In “Unaccustomed Earth,” 38-year-old Ruma, with a 3-year-old in tow and another baby on the way, has recently moved from Brooklyn to suburban Seattle, where her husband, Adam, takes a new job that has him on the road a lot. It’s a classic American scenario, to which Lahiri adds a twist by having Ruma’s father pay a visit, alone; Ruma’s mother died suddenly the year before. Father and daughter, together and apart, are embarking uneasily on new stages of life untethered by a woman whose traditionalism had cramped yet also anchored them in different ways. Lahiri shifts throughout between Ruma’s and her father’s points of view, and between oblique Bengali generational strains and the more familiar affluent American family fault lines they can’t help resembling.

The father, who unbeknownst to his daughter has met a Bengali widow on one of the European tours he has started taking, worries that Ruma risks being marooned in Seattle. He’s haunted by echoes of his wife’s predicament decades before: “Like his wife, Ruma was now alone in this new place, overwhelmed, without friends, caring for a young child, all of it reminding him, too much, of the early years of his marriage, years for which his wife had never forgiven him. He had always assumed Ruma’s life would be different.” So, of course, had Ruma, a busy lawyer until recently. But she finds herself peculiarly unmoored without the mother whom she had vowed not to take as her model. Ruma had also assumed that, balking at Bengali custom, she would never want her parents to come live with her. So, she is surprised to end up hoping her father will move in. And she is bereft to discover what he, like the secretly autonomous adolescent she once was, doesn’t dare admit to her: that, far from feeling stranded, he has moved on to forge a new connection.

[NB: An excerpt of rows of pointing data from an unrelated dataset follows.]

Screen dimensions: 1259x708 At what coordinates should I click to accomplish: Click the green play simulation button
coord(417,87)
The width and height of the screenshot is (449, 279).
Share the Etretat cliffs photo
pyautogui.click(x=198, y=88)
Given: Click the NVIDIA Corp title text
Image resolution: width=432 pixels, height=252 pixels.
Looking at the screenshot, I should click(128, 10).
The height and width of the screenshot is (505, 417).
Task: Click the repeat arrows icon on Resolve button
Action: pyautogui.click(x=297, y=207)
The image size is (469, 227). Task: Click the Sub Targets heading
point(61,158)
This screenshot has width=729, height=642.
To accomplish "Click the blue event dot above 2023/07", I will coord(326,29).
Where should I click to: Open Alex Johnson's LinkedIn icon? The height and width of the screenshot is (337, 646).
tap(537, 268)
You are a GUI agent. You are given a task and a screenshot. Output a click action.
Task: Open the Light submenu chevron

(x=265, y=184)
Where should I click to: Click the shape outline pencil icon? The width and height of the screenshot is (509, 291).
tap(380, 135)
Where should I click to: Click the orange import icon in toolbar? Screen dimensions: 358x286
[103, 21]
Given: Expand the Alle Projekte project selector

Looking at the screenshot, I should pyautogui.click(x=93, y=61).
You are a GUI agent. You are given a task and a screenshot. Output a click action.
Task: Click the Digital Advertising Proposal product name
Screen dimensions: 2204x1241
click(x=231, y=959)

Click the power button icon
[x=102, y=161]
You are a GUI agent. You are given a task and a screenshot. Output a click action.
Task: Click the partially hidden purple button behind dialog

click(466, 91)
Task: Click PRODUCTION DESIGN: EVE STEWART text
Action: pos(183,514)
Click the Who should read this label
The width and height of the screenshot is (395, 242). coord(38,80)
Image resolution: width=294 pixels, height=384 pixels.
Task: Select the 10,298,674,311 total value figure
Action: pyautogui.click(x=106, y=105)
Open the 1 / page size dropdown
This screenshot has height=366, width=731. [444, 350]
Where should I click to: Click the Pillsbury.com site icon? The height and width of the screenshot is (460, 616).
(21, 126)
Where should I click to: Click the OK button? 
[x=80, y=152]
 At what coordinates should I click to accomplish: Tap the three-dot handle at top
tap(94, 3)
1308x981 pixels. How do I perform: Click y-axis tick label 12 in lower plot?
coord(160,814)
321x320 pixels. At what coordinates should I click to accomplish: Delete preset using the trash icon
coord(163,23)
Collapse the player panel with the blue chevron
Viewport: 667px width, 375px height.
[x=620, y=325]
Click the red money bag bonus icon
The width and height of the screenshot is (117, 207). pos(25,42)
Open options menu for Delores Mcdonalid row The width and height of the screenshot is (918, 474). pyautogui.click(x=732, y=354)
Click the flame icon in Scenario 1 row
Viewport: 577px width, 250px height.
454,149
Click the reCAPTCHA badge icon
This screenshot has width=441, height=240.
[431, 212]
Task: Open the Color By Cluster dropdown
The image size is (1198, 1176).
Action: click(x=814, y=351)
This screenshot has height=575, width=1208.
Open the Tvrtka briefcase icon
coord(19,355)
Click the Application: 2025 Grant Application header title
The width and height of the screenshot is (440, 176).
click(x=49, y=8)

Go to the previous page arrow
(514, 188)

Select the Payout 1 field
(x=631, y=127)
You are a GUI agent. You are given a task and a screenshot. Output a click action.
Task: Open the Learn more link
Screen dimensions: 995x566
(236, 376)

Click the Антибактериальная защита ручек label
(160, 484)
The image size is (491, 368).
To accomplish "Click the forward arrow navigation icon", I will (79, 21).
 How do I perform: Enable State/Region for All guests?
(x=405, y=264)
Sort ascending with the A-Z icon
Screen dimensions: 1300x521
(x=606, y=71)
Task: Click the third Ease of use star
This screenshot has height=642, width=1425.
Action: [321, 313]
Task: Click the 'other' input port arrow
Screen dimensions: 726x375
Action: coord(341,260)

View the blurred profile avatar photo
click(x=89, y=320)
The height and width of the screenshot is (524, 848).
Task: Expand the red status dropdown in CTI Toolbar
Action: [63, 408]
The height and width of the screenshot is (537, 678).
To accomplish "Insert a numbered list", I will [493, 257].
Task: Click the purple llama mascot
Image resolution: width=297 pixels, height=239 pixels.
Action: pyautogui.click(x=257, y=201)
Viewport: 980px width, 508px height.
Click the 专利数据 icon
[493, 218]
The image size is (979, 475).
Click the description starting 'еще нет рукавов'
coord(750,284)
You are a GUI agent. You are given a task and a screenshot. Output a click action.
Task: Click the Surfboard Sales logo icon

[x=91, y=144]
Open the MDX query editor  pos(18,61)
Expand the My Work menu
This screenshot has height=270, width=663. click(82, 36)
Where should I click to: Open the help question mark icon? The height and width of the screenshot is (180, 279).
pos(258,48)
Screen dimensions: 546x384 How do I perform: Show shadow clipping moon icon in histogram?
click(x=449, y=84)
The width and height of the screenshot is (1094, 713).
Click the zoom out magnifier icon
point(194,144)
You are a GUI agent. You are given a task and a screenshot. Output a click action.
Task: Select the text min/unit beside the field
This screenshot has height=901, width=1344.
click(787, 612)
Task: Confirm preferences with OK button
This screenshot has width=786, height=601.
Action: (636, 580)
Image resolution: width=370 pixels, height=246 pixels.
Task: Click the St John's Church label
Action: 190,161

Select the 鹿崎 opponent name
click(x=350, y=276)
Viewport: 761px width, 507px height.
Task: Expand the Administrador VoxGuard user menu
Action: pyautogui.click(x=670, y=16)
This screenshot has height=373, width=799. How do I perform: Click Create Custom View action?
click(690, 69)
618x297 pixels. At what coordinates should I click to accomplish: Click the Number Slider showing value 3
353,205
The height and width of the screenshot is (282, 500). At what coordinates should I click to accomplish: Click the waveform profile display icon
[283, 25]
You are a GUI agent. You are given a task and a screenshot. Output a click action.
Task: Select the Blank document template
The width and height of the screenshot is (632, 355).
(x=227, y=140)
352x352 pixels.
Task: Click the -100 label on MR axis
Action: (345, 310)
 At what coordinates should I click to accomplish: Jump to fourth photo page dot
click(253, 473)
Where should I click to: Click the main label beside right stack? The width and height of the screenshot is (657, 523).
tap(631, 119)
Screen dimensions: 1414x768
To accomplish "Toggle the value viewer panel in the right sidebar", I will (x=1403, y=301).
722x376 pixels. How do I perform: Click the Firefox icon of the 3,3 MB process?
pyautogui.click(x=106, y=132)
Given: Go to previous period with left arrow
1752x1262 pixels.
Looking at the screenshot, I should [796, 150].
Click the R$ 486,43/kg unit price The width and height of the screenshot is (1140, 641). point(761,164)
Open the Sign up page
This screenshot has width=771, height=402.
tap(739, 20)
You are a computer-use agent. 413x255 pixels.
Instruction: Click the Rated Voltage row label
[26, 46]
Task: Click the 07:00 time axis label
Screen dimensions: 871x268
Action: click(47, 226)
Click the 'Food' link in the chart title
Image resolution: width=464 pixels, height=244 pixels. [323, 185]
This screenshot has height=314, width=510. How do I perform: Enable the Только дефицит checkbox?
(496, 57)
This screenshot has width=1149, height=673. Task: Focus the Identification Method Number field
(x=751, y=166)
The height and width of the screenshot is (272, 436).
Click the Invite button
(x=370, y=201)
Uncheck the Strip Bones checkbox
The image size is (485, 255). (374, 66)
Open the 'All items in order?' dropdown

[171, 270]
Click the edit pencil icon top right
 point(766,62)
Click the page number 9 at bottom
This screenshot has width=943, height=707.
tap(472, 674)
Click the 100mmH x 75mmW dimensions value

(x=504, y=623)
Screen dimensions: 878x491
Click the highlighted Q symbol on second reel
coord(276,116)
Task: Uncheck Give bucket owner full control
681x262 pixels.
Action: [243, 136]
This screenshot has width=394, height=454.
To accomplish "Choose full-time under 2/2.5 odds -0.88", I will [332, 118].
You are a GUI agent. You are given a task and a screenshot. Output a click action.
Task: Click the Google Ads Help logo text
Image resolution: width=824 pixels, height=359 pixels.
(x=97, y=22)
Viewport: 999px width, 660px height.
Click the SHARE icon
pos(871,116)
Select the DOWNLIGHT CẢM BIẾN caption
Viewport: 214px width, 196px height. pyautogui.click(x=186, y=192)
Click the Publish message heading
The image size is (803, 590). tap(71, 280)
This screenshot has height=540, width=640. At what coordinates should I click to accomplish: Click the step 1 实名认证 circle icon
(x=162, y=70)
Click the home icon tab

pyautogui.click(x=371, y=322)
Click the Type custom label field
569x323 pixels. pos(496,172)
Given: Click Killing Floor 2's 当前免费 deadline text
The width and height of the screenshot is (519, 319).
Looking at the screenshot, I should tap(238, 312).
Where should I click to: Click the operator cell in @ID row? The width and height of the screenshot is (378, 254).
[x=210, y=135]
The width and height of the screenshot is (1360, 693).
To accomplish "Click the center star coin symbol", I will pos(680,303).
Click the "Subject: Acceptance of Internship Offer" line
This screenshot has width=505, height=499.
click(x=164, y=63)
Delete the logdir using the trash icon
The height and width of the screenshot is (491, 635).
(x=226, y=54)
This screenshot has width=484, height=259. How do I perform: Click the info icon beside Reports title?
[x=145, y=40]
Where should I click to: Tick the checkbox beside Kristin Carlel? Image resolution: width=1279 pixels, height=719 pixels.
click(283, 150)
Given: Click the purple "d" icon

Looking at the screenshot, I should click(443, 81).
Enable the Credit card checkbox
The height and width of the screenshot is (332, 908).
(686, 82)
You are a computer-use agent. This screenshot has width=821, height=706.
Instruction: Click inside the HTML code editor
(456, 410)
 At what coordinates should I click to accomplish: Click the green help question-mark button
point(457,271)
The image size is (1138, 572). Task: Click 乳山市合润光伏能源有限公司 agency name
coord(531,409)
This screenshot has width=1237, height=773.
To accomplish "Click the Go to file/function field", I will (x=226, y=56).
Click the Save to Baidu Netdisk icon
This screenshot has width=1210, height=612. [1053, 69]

In her inspired concluding section—three stand-alone stories, with separate titles, grouped together as “Hema and Kaushik”—Lahiri again has younger Bengali-Americans unexpectedly pulled back into the old ways, only to find that the bonds they forge, unlike the ties their elders submitted to, don’t rescue them. As she has before, Lahiri plays with an updated variation on an arranged marriage, intrigued by the notion that perhaps chance can steer us more happily than choice seems to. Kaushik and Hema, thrown together briefly as teenagers by their parents’ tenuous friendship in suburban Boston, each narrate a story that prepares us for a much later, and brief, reunion. Their stories prepare subliminally for a rupture as well. Both unfold in the last, omnisciently narrated story.

The trio is a tour de force, embodying in its structure and voices Lahiri’s core themes. Outsiders at heart—Kaushik has become a roving photojournalist, and Hema has only lately broken off a long-term affair with a married man—the two characters reach back to probe a sense of homelessness, addressing their stories directly to each other. Here, at last, is a tie that feels foreordained, rooted in a shared past of family connection, reminiscent in that sense of their parents’ arranged marriages. Yet Hema and Kaushik are restless American romantics, born in the wrong place and time to have the fatalistic courage of their elders, who trusted that a shared future would truly yoke them.

As Lahiri steps in to thwart their convergence, she is as alert to “all that is irrational as well as inevitable about the world” as the father in The Namesake was. In her fiction, learning “to not build walls around ourselves” doesn’t begin to cover the challenges that await her characters. They are wanderers navigating elusive borders, bumping up against barriers and testing ties, uneasily wondering if they will hold or not. That doesn’t prevent Lahiri—or Hema and Kaushik, or plenty of others in these impressive stories—from finding “kinship and beauty in unexpected places.” But it inspires a perpetual vigilance and an awareness that, even as the globe shrinks, vast distances will never disappear.